Prof. Moysés Nascimento – 9.Article
9. Article: Factor analysis applied to genome prediction for high-dimensional phenotypes in pigs. Genetics and Molecular Reserach
1. R Code
##### READING DATABASE #####
dados<-read.table("C:/Users/Filipe/Desktop/Dissertação/Bancos de dados/bdartigo2.txt",h=T)
mapa<-read.table("C:/Users/Filipe/Desktop/Dissertação/Bancos de dados/mapa2.txt",h=T)
attach(dados)
head(dados)
##### LOADING PACKAGES #####
library("psych")
library("GPArotation")
library("BGLR")
library("gap")
##### SEPARATING THE VARIABLES AND REMOVING THE FIXED EFFECTS #####
v<-matrix(NA,345,41)
for (i in 5:45){
v[,i-4]<-dados[,i]
}
head(v)
v
# CORRECTION OF v MATRIX
sexo<-dados[,2]
lote<-dados[,3]
hal<-dados[,4]
vcor<-matrix(NA,345,41)
for (i in 1:41){
vcor[,i]<-lm(v[,i]~sexo+lote+hal)$residuals
}
##### VARIABLES ASSOCIATED WITH FACTOR 2 (FAT) #####
ETSH<-vcor[,9] # SBT
ETUC<-vcor[,10] # LR
ETUL<-vcor[,11] # LL
ETL<-vcor[,12] # L
ETO<-vcor[,13] # BFT
EBACON<-vcor[,14] # BCD
PBR<-vcor[,27] # AF
##### OTHER VARIABLES #####
PCARC<-vcor[,1]
PCD<-vcor[,2]
TLD<-vcor[,3]
TLN<-vcor[,4]
IDA<-vcor[,5]
RCARC<-vcor[,6]
MBCC<-vcor[,7]
MLC<-vcor[,8]
PROLOM<-vcor[,15]
AOL<-vcor[,16]
CORAC<-vcor[,17]
PP<-vcor[,18]
PPL<-vcor[,19]
PCOPA<-vcor[,20]
PPA<-vcor[,21]
PC<-vcor[,22]
PL<-vcor[,23]
PB<-vcor[,24]
PCOST<-vcor[,25]
PF<-vcor[,26]
CR<-vcor[,28]
GPD<-vcor[,29]
CA<-vcor[,30]
NT<-vcor[,31]
PA<-vcor[,32]
PN<-vcor[,33]
ph45<-vcor[,34]
ph24<-vcor[,35]
L<-vcor[,36]
GOINTR<-vcor[,37]
PGOTEJ<-vcor[,38]
PCOZ<-vcor[,39]
MACIEZ<-vcor[,40]
C<-vcor[,41]
##### KMO, SCREE-PLOT AND FACTOR ANALYSIS #####
C<-cor(vcor)
KMO(C)
autos<-eigen(C)
plot(seq(1:ncol(vcor)),autos$values,type="l",ylab="Autovalores",xlab="Fatores")
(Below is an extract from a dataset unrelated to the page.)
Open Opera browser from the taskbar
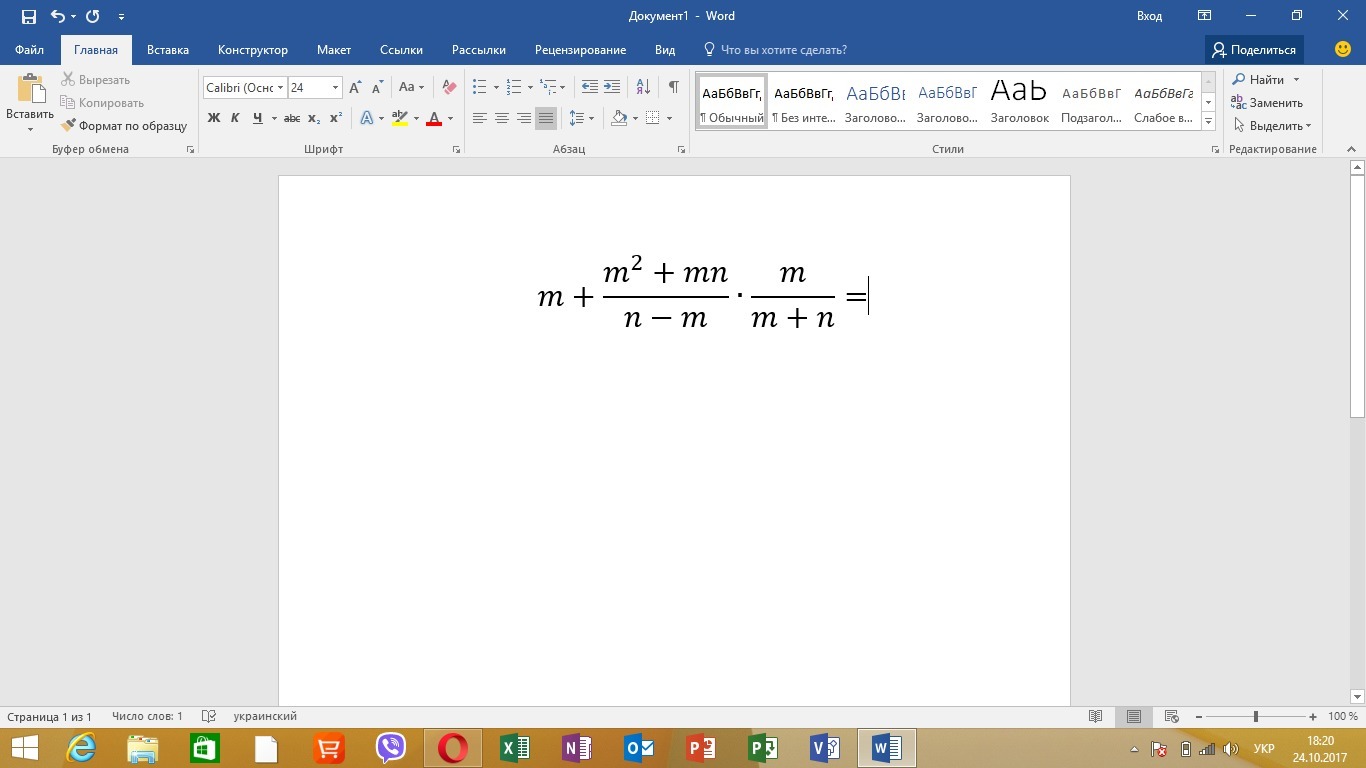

AF<-principal(vcor,nfactors=10,rotate="varimax")
AF
escores<-AF$scores # FA SCORES
head(escores)
e.peso<-escores[,1] # WEIGHT (FACTOR 1)
e.gordura<-escores[,2] # FAT (FACTOR 2)
e.lombo<-escores[,3] # LOIN (FACTOR 3)
e.desempenho<-escores[,4] # PERFORMANCE (FACTOR 4)
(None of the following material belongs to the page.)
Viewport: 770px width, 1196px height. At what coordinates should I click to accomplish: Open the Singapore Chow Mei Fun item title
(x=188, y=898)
##### APPLYING GWS METHODOLOGIES FOR FACTOR 1 #####
##### PHENOTYPIC AND GENOTYPIC DATA #####
geno<-dados[,46:282]
head(geno)
dim(geno)
feno<-e.peso
feno<-as.matrix(feno)
rownames(feno)<-c(ID)
feno
#### CROSS VALIDATION (K-FOLDS WITH K=3) #####
##### PHENOTYPIC DATA #####
# Populações individuais:
feno1=feno[1:115]
feno1=as.matrix(feno1)
dim(feno1)
feno2=feno[116:230]
feno2=as.matrix(feno2)
feno3=feno[231:345]
feno3=as.matrix(feno3)
# Populações agrupadas:
feno12=feno[1:230]
feno12=as.matrix(feno12)
feno13=rbind(feno1,feno3)
feno23=feno[116:345]
feno23=as.matrix(feno23)
##### GENOTYPIC DATA #####
### Populações individuais ###
geno1=geno[1:115,]
geno1=as.matrix(geno1)
geno2=geno[116:230,]
geno2=as.matrix(geno2)
geno3=geno[231:345,]
geno3=as.matrix(geno3)
### Populações agrupadas ###
geno12=geno[1:230,]
geno12=as.matrix(geno12)
geno13=rbind(geno1,geno3)
geno23=geno[116:345,]
geno23=as.matrix(geno23)
##### ALLELIC FREQUENCIES #####
p2=matrix(0,ncol(geno),1)
q2=matrix(0,ncol(geno),1)
for(i in 1:ncol(geno))
{
q2[i,]=(2*length(which(geno[,i]==0))+length(which(geno[,i]==1)))/(2*length(which(geno[,i]==0))+
2*length(which(geno[,i]==1))+2*length(which(geno[,i]==2)))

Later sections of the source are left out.